• [WORK ITEM]:
In the listing below, find the line containing "This screenshot has height=462, width=1058.". Write out that line and every line after it to the end, exactly and only those.

★ ★ ★ ★ ★ ★ ★

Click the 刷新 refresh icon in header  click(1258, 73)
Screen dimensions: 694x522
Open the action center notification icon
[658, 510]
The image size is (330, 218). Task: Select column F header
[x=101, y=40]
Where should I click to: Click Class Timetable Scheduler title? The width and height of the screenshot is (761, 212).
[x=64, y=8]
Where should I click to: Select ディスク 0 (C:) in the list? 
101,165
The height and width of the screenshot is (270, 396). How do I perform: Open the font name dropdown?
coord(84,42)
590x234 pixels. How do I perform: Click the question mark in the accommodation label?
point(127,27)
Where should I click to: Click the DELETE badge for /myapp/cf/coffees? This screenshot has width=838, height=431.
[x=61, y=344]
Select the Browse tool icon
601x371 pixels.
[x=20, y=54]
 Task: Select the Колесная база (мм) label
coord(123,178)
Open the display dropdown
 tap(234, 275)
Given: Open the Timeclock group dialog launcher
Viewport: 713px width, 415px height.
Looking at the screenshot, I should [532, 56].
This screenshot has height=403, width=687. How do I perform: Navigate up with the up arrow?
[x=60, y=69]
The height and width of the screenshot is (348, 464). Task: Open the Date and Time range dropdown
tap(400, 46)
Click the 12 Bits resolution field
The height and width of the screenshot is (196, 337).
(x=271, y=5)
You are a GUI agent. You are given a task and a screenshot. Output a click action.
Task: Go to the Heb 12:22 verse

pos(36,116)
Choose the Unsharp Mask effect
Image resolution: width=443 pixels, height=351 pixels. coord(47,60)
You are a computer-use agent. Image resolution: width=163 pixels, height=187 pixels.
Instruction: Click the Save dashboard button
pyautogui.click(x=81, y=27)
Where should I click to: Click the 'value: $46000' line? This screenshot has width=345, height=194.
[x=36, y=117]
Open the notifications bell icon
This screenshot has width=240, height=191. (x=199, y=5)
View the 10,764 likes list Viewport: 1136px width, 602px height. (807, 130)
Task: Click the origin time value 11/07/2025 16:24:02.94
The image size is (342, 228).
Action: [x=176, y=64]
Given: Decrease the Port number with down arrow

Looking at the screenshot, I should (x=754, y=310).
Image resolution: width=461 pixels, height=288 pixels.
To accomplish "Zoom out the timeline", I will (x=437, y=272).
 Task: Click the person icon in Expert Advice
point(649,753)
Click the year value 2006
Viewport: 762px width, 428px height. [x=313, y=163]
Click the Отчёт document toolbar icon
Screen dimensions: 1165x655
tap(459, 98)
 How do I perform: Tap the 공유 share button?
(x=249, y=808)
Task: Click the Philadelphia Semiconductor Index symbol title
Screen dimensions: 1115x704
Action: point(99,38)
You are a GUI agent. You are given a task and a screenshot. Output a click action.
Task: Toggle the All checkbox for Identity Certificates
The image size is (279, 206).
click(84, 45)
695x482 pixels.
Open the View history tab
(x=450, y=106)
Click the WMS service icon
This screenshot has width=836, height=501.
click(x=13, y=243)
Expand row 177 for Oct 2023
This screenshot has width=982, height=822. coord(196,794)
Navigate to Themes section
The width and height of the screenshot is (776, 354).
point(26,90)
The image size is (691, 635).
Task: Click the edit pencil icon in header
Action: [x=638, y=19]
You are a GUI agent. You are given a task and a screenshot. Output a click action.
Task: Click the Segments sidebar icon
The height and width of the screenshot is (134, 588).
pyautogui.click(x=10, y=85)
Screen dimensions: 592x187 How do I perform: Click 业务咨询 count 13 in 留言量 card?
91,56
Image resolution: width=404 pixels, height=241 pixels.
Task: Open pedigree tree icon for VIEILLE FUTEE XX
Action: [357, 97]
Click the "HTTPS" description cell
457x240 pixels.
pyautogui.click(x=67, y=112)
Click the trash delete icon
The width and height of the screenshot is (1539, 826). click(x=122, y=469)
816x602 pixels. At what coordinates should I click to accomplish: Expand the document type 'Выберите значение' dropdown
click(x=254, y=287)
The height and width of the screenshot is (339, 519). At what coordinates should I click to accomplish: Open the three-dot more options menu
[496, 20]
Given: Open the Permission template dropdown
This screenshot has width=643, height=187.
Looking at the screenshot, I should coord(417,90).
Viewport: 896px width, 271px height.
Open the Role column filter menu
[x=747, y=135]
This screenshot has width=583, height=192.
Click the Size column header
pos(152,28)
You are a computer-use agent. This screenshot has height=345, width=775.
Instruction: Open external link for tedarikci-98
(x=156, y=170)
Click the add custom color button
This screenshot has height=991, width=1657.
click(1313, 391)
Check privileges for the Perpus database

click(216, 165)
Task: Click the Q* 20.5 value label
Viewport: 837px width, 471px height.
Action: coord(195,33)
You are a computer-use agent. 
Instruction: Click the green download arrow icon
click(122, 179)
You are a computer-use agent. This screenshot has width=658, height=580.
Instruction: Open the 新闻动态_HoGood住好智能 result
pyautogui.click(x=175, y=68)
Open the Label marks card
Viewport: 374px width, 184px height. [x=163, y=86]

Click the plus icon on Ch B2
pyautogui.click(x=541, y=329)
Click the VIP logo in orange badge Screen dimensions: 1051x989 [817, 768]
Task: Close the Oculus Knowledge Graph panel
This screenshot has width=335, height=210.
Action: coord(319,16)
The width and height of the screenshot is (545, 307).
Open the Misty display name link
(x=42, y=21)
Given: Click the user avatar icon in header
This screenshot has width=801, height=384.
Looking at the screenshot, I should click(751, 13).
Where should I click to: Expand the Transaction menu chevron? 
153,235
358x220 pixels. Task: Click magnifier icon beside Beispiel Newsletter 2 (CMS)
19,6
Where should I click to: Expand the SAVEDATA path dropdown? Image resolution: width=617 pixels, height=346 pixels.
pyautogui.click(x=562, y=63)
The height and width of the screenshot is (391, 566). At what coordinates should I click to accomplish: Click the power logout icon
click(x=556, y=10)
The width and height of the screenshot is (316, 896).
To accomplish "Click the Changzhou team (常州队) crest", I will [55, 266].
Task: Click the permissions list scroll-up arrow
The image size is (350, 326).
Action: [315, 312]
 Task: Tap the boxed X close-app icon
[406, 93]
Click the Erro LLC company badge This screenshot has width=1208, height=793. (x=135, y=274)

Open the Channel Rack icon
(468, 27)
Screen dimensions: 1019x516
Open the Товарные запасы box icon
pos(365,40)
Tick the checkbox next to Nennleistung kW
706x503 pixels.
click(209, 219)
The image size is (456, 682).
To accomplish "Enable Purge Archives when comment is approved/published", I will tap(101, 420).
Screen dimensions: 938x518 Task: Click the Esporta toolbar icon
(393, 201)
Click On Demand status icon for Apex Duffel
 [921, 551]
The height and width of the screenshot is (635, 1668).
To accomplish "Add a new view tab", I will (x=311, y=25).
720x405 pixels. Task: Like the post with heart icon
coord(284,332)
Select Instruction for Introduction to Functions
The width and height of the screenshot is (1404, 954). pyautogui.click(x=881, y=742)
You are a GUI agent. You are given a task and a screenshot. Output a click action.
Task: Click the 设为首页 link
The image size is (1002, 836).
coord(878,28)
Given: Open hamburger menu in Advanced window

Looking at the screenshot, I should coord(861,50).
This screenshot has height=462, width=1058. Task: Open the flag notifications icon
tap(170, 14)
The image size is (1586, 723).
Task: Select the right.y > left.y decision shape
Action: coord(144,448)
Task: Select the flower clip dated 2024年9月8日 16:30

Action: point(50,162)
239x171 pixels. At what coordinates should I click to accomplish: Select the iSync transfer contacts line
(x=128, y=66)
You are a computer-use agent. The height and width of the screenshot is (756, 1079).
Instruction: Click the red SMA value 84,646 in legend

★ ★ ★ ★ ★ ★ ★

• [SOLUTION FOR THIS PROBLEM]:
This screenshot has height=462, width=1058. Task: Open the flag notifications icon
tap(170, 14)
The image size is (1586, 723).
Task: Select the right.y > left.y decision shape
Action: coord(144,448)
Task: Select the flower clip dated 2024年9月8日 16:30

Action: point(50,162)
239x171 pixels. At what coordinates should I click to accomplish: Select the iSync transfer contacts line
(x=128, y=66)
You are a computer-use agent. The height and width of the screenshot is (756, 1079).
Instruction: Click the red SMA value 84,646 in legend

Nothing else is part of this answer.